Remember you’ll be graded against the [rubric] and the [achievement checklists], but these are ideas for the structure.

You can mix and match different formats to cover the skills collectively.

If your goal is, for example, a B+ (you need 5 level 3s) you could only do 1-2 skills per portfolio check (there are 4 checks).

Earning Level 3s#

You could also submit a few shorter pieces that in total cover all of the skills. Some example formats:

Tutorial#

Write a notebook that explains a concept related to a skill with examples in a real dataset and with visuals or a toy dataset (minimal number of columns rows)

Cheatsheet#

Make a detailed reference with code outputs on a topic or a few topics.

Blog post#

Write a blog post styled Notebook that compares or analyzes something, for example:

  • how do different ways of loading data compare

  • describe best practices you’ve learned and show why they’re good with examples

Extension#

If there were parts of your previous assignments that you thought were interesting and you want to work with those data more, you can. You need to do more complex analyses of them, but you can build off of what you already have done, especially for assignments 2, 3, and 5.

Correction & Reflection#

If you had trouble with an assignment so far, you can revise what you submitted and resubmit it, with reflections and explanation of what you were confused about, what you tried initially, how you eventually figured it out, and explains the correct answer. Then go a little deeper in exploring the topic in that context to also earn level 3.
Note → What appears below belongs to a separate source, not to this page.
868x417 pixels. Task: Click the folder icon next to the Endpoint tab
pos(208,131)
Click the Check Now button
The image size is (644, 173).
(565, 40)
Practice Problems and Solutions#

Based on the level 3 rubric descriptions, write practice problems that build off of the lecture notes. Include solutions and descriptions for each. These can be open ended or multiple choice questions with plausible distractors. A plausible distractor is an incorrect answer that represents a way that you think someone could misunderstand.

For example if the question is 37 + 15 = ?, MCQ with plausible distractors might be:

  • 52 (correct)

  • 412 (didn’t carry the one, correctly: 7+5 = 12, 3+1 = 4)

  • 42 (dropped the one 7+5 = 12, ones place is 2, 3+1 = 4)

  • 43 (carried one into wrong column, 7 + 5 = 12, 1+2 = 3, 3+1 = 3)

Long single analysis#

Collect data from multiple sources, prepare each for analysis, and merge them together then do some exploratory data analysis. Describe each step, interpret all outputs, and put the analysis in context of the Data Science Process.

This would be one long notebook that covers all of the skills.

Be sure to check the checklists for how level 3s are more complex than level 2s. I recommend using office hours to help get ideas if you are not sure how to extend your analysis.